- [Textauszug]

____

Jolanda Jauk, Krebspatientin
Mehr positives Denken
Bislang hat in der Zentralschweiz noch keine Studie die Bedürfnisse und Erfahrungen von Leuten erhoben, die diesen Prozess schon einmal durchgemacht haben oder aktuell in Behandlung sind. Höchste Zeit, das zu ändern. Das findet auch Jolanda Jauk. Sie hat vor zwei Jahren selbst eine Krebsdiagnose erhalten. Obwohl sie die Versorgung und Betreuung während der Therapiephase grundsätzlich positiv empfunden hat: «Es gab schon immer wieder Situationen, in denen ich mich alleine gelassen gefühlt habe», so Jauk. Aus ihrer Sicht wäre vor allem ein individuellerer Umgang mit den Patientinnen und Patienten nötig. «Ich war immer wieder mit Aussagen von Ärztinnen und Spezialisten konfrontiert, die so für mich nicht in Ordnung waren.» Sie habe vor allem eine positive Grundstimmung vermisst. «Schon früh wurde ich damit konfrontiert, dass eine Chemotherapie ein Leidensweg sei. Ich ging aber nicht zur Chemo, um zu leiden, sondern um mich zu heilen», sagt Jolanda Jauk. In diesen Momenten hätte sie sich gewünscht, dass die Unterstützung besser an ihre Person und ihre Bedürfnisse angepasst gewesen wäre: «Ich brauchte zu diesem Zeitpunkt keine Ärzte, die mir sagten, wie arm dran ich bin. Viel wichtiger waren Leute, mit denen ich mich austauschen konnte.»

____

[Datensatzeinträge]
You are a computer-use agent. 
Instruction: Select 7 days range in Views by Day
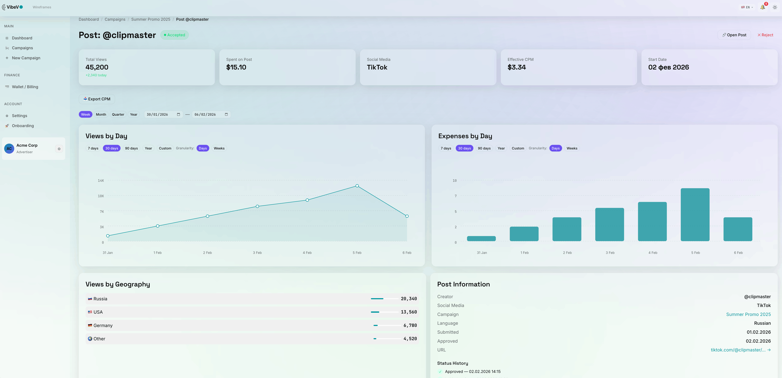coord(93,148)
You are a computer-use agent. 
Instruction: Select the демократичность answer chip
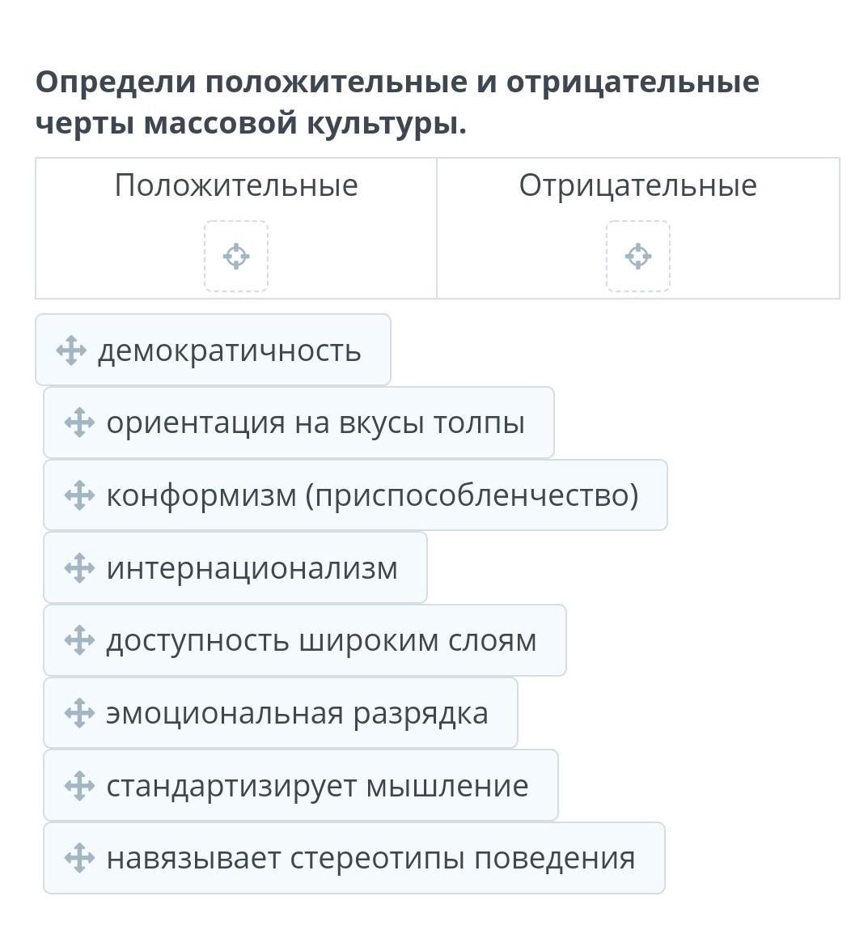click(x=229, y=350)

____

- [Aufgabe]
Führen Sie alle Aussagen von Jolanda Jauk vollständig auf, die im Textauszug in Anführungszeichen («») wörtlich zitiert werden.

- [Lösung]
- «Es gab schon immer wieder Situationen, in denen ich mich alleine gelassen gefühlt habe»
- «Ich war immer wieder mit Aussagen von Ärztinnen und Spezialisten konfrontiert, die so für mich nicht in Ordnung waren.»
- «Schon früh wurde ich damit konfrontiert, dass eine Chemotherapie ein Leidensweg sei. Ich ging aber nicht zur Chemo, um zu leiden, sondern um mich zu heilen»
- «Ich brauchte zu diesem Zeitpunkt keine Ärzte, die mir sagten, wie arm dran ich bin. Viel wichtiger waren Leute, mit denen ich mich austauschen konnte.»